The National Theatre of Opera and Ballet of Albania (Albanian: Teatri Kombëtar i Operas dhe Baletit - TKOB) is a theatre in Tirana, Albania. It is the largest theatre in the country, and hosts music and dance performances year round.

History

The National Opera and Ballet Theatre was founded on 29 November 1953. It first operated within the building of the University of Arts of Albania and subsequently transferred into the Palace of Culture of Tirana building in central Tirana. The theatre helped develop the capital's arts scene, since formerly there had been no venue for performances.

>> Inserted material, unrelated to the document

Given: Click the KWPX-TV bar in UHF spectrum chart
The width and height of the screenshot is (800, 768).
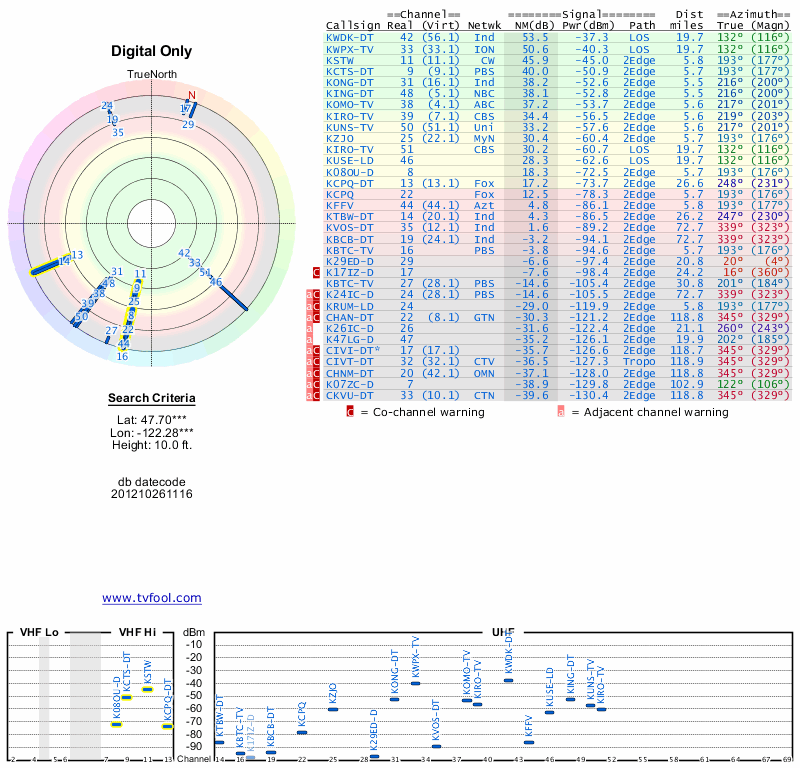Looking at the screenshot, I should pos(416,683).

Since the theatre's inception, groups and orchestras from various countries in the communist bloc came to give performances.

The national Song and Dance Ensemble often performs at the national theatre.

The Theatre reports to the Ministry of Culture, Youth, and Sports and is financed out of the state budget. Today, the Opera presents works by Albanian and international composers. Tickets can be purchased on-site. It employs 196 persons.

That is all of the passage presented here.